Le commerce de l’ivoire est en pleine recrudescence depuis trois à quatre ans. Selon le Fonds international pour la protection des animaux (Ifaw), le trafic coïncide avec la dernière vente légale, en 2008, accordée par la Convention internationale des espèces de faune et de flore menacées d’extinction (Cites, accord international entre États) sous la pression des pays voulant écouler leurs stocks « légaux ». « Ça a permis de blanchir les lots illégaux qui ne se distinguent pas bien sûr de l’ivoire légal » , déplore Céline Sissler-Bienvenu, d’Ifaw France et Afrique francophone.

Le commerce illégal d’ivoire était sur l’agenda de la dernière session de la Cites, qui s’est tenue à Genève en août dernier.
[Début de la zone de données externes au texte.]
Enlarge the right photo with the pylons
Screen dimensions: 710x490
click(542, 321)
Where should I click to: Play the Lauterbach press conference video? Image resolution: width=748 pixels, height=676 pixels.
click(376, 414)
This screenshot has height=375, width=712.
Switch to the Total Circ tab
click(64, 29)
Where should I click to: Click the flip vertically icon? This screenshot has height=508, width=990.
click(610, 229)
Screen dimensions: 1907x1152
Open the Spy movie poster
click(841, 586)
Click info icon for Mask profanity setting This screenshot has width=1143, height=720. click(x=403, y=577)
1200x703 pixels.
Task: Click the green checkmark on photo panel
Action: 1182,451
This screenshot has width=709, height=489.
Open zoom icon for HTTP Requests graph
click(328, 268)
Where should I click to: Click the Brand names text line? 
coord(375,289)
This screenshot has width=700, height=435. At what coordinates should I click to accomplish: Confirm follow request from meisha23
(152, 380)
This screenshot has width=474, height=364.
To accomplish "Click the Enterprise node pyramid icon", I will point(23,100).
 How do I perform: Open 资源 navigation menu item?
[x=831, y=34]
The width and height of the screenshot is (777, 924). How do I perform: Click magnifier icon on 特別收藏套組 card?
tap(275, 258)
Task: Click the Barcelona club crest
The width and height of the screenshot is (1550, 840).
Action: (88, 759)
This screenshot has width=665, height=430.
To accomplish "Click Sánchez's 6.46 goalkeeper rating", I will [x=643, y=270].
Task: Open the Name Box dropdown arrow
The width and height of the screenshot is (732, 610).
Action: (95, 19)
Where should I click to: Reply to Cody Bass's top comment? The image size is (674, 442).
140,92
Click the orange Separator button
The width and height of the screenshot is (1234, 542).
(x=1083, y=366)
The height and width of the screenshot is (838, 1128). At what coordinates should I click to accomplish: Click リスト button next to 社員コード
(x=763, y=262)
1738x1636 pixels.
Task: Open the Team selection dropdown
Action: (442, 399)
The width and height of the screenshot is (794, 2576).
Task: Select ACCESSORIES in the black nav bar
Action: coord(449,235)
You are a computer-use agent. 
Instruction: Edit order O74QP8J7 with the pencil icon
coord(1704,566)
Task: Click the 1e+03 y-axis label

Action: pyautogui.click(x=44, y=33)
Mais la transparence n’a pas été de mise. « Il demeure une certaine opacité sur les questions de commerce de l’ivoire, notamment sur les chiffres des saisies et l’implication des réseaux criminels organisés » , constate Céline Sissler-Bienvenu.

C’est en Afrique centrale que se concentre le braconnage. Zone marquée par des problèmes de gouvernance, ancien espace de conflits où des armes de guerre circulent encore et où des rebelles trouvent toujours refuge dans des zones protégées. L’éléphant des forêts devient alors la première cible pour le financement de réseaux criminels. Selon Céline Sissler-Bienvenu, les saisies énormes des derniers mois laissent penser que les braconniers disposent de voies de passage tolérées sciemment par certains gouvernements.

Avec son programme « crime environnemental » , Interpol mène des opérations de grande envergure sur le terrain pour arrêter les trafiquants et contrôler les marchés. La Malaisie, l’Indonésie, le Vietnam ont déjà été identifiés comme les principales zones de transit. Mais pour les associations et ONG, il faut lutter à la source, contre le braconnage, et aider à la formation des rangers (commandos spécialisés) pour protéger les populations d’éléphants encore en vie.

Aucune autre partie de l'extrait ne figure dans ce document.